Tyrion’s vanity and mark is expressed in Bronn’s cloak bearing a hand motif, which interestingly he would take on himself in rather subtle fashion when choosing his sigil and name for his new stepson. Bronn is marked by Tyrion, tied to his fortune, but these trappings are understood to be the first following by all means a lifetime of murderous mercantilism, reaching fruition. Whether the man even has morals could be considered remote, ambiguous or flat out hilarious; but even utterly unscrupulous Bronn was part of a good dynamic and friendly to Tyrion in the self-serving manner of people and brutal lifestyles.
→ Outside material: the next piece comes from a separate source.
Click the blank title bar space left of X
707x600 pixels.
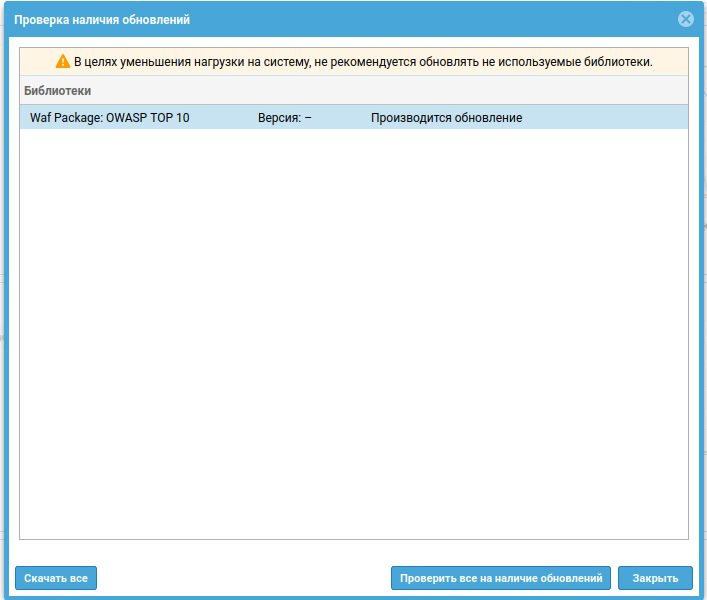[450, 20]
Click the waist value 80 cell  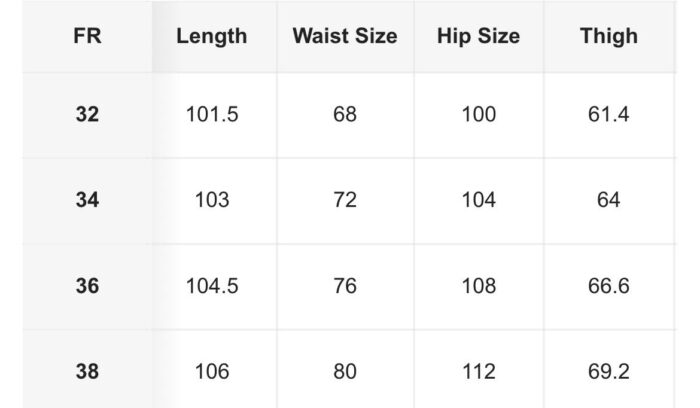tap(345, 371)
Tyrion like all the characters suffers the flaw we all ultimately do, not so much as selfish people, but constrained to our unique inner monologue, our needs closest at hand. We know our own gratification, our intent, our plans. We see others as an extension of us when giving commands, and Tyrion no doubt feels pride and position to honour himself and Bronn with a cloak boasting their individuality, their rising status and earned ability and renown it implies.

At this time, probably the high point of the show and certainly of his success, Tyrion expresses himself as an enjoyable schemer, but one employing force for arguably noble ends, if not factoring in his limited allegiance to the Lannister regime. Bronn is brutal, able, possibly very notably so. But his actions are observation, joking, defending the city; another opposite to the past father, who like all the tritagonists were richer in reputation than their parents, but lesser really in resolve, in the harm they cumulatively caused, and to varying extents their distaste and disregard for others they did not care to understand to the detriment of wider society.

It does not seem to be a coincidence that when utterly alone, not travelling with Jon, not winding his way through the War of Five Kings, Tyrion is most resentful when alone and almost suicidal. His appreciation of live is mirrored with studying the Shy Maid, and the literal chains of slavery keep Tyrion only with a potential friend he can relate to physically but bears no emotional understanding or clue what to do, without command or confidence or what soulful core he thought he had. The return of force will likely be a tragedy for more of his opponents, but willing or not mercenaries serve Tyrion’s ends, and the banter rises along with the prospects.

Tywin’s rather private and humiliating fall shows as explicitly as anything else how his brutality if anything was an overcompensating and sadistic flaw, robbing him of many admirable qualities and a magnetic character. It is worth stating the interesting status quo GRRM creates by exploring his brother, the only loyal retainer Tywin had, and how just one man constantly looked over remains a human being, and a diligent and perceptive one at that. As we all know in real life but enjoy seeing reflected in story, just a single friend, ‘only’ one loyal man or woman in reality is literally the stuff of power and greatness. For what is the point of it all? Where does our influence reach without people? What are we, when we only command, and if we cannot even do that, who exists as an army of one?

Martin, G.R.R. A Game of Thrones. Harper Voyager, Great Britain 1996.
Martin, G.R.R. A Clash of Kings. Harper Voyager, Great Britain 1998.
Martin, G.R.R. A Storm of Swords. Harper Voyager, Great Britain 2000.
Martin, G.R.R. A Dance of Dragons. Harper Voyager, Great Britain 2011.